El Ayuntamiento de Campeche lanzó una nueva alerta ante la persistencia de estos hechos, luego de que vecinos del barrio de Santa Ana entregaran a la autoridad un video en el que se observa a un sujeto sustraer y arrastrar una rejilla pluvial por la vía pública, evidencia que exhibe la forma en que estaría operando este tipo de delincuencia.
El caso más reciente fue localizado en la calle 47 número 125A, entre Coahuila y Brasil, en la entrada de una privada, donde el retiro de la infraestructura dejó expuesto un registro que representa un riesgo directo para quienes transitan por la zona.

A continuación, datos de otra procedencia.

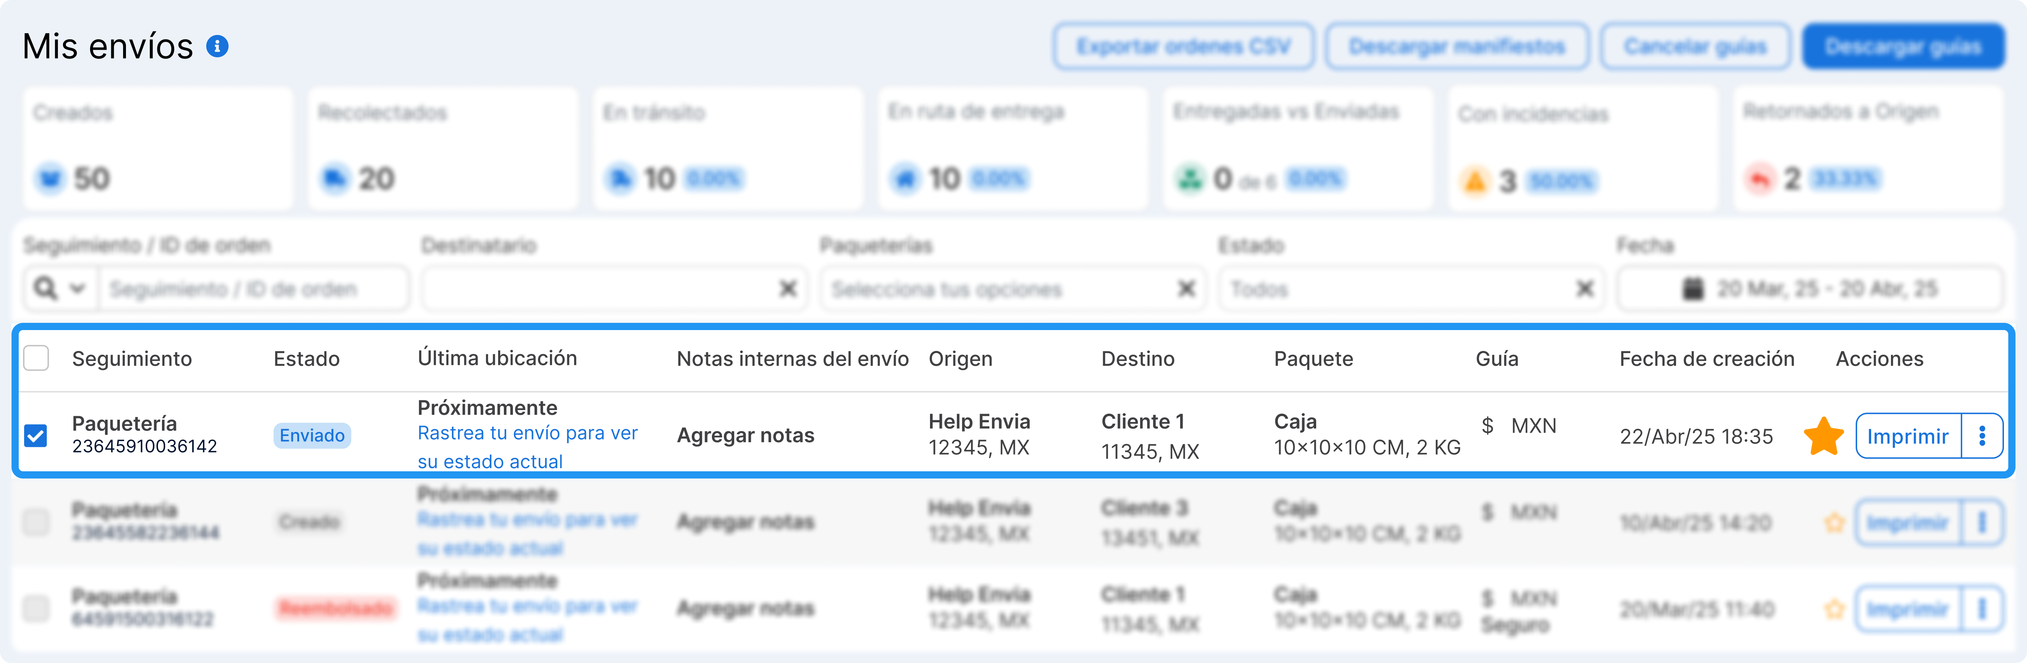Click the Imprimir button for the first shipment
The height and width of the screenshot is (663, 2027).
(x=1907, y=435)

Chatarrerías, bajo la lupa por robo de infraestructura urbana
Ante el reporte, personal de la Dirección de Protección Civil acudió al sitio para acordonar el área y reducir el riesgo de que algún peatón, motociclista o automovilista terminara dentro del registro abierto.
El problema, advierte el Ayuntamiento, va más allá del daño al patrimonio municipal. Los robos también afectan infraestructura perteneciente a empresas de servicios, entre ellas Teléfonos de México (Telmex) y la Comisión Federal de Electricidad (CFE).
La sustracción de estos elementos puede provocar interrupciones en servicios, daños materiales y, sobre todo, generar verdaderas trampas urbanas en calles, banquetas y zonas de tránsito.
De acuerdo con el Ayuntamiento, una de las posibles motivaciones detrás de estos robos sería la comercialización del metal en establecimientos dedicados a la compra de materiales reciclables.
Por ello, la autoridad municipal hizo un llamado a las corporaciones de seguridad para reforzar la vigilancia, investigar estos hechos y poner especial atención en los establecimientos que pudieran recibir materiales cuya procedencia no pueda acreditarse.
La petición también coloca bajo la lupa los mecanismos de control en los centros de acopio y chatarrerías, a fin de evitar que infraestructura pública o de empresas de servicios termine convertida en mercancía.
El Ayuntamiento exhortó a los ciudadanos a no permanecer indiferentes ante actos vandálicos o movimientos sospechosos relacionados con el retiro de rejillas, tapas o infraestructura urbana.
La instrucción es clara, reportar de inmediato al 911 cualquier situación sospechosa y evitar acercarse o confrontar directamente a los presuntos responsables.
Mientras las autoridades buscan contener este problema, las imágenes captadas por vecinos vuelven a poner sobre la mesa una realidad que preocupa a la ciudadanía, cada rejilla robada no sólo representa dinero perdido, también puede convertirse en un peligro mortal para quien simplemente transita por la calle.